REQUIRED TASKS:
(1) In the passage on Libya's 2014 elections, transcribe the text between "The Libyan national" and "uncertain as ever.", inclusive.
(2) Using the passage on Libya's 2014 elections, answer these:
(a) Which city did armed Islamists seize control of?
(b) What interim body did the House of Representatives replace?
(c) What share of registered voters turned out in the June 2014 elections?
(3) Can you resume the passage on Libya's 2014 elections, picking up after its final sentence?

DOCUMENT EXTRACT:
The Libyan national parliamentary elections in June, hailed as a step toward stability by many in the West, produced the opposite. Instead of one exceedingly weak parliament ruling only fragments of the country, there is an almost helpless parliament, a renegade rival parliament, and armed Islamists seizing control of the capital, Tripoli, along with extremists securing much of the country’s second largest city, Benghazi. With the US and NATO having squandered earlier opportunities for robust diplomatic intervention and now preoccupied with the group that calls itself the Islamic State in Syria and Iraq, Libya’s fate is as uncertain as ever.
Even many Libyans placed great hope in the June 2014 elections replacing the interim General National Congress (GNC) with a permanent House of Representatives (HOR). Islamists who held a modest advantage in the GNC saw that vanish when secular nationalists gained a majority in the HOR. The election was held despite rising instability that would define Libya in the election’s wake. One warning sign was the sharply lower turnout of only 45 percent of Libyan registered voters, signaling that even as the final parliamentary goal had been attained, many had already given up on the deeply troubled political process.

SUPPLIED DATA:

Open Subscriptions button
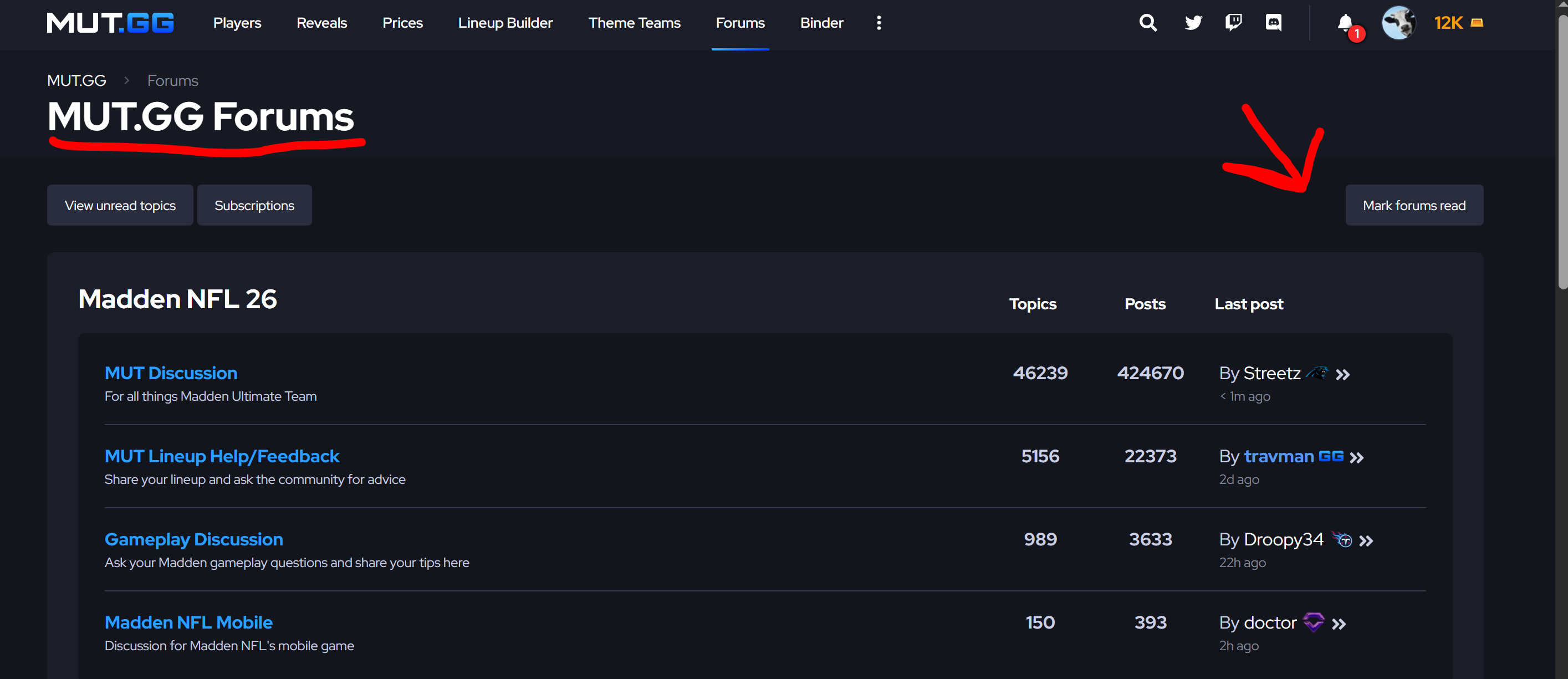This screenshot has width=1568, height=679. pos(254,205)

OUTPUTS IN ORDER:
(1)
The Libyan national parliamentary elections in June, hailed as a step toward stability by many in the West, produced the opposite. Instead of one exceedingly weak parliament ruling only fragments of the country, there is an almost helpless parliament, a renegade rival parliament, and armed Islamists seizing control of the capital, Tripoli, along with extremists securing much of the country’s second largest city, Benghazi. With the US and NATO having squandered earlier opportunities for robust diplomatic intervention and now preoccupied with the group that calls itself the Islamic State in Syria and Iraq, Libya’s fate is as uncertain as ever.

(2)
(a) Tripoli, the capital.
(b) The General National Congress (GNC).
(c) 45 percent.

(3)
A crippling problem all along has been the absence of a substantial, highly skilled, well-educated civil society (stunted under Muammar Qadhafi’s 40- years of highly personalized, incompetent, divisive, and suffocating rule). Making matters worse has been the flight of many of the limited numbers of Libyans able to fulfill such a role, either because of ongoing violence and crime or even minor connections to the former regime.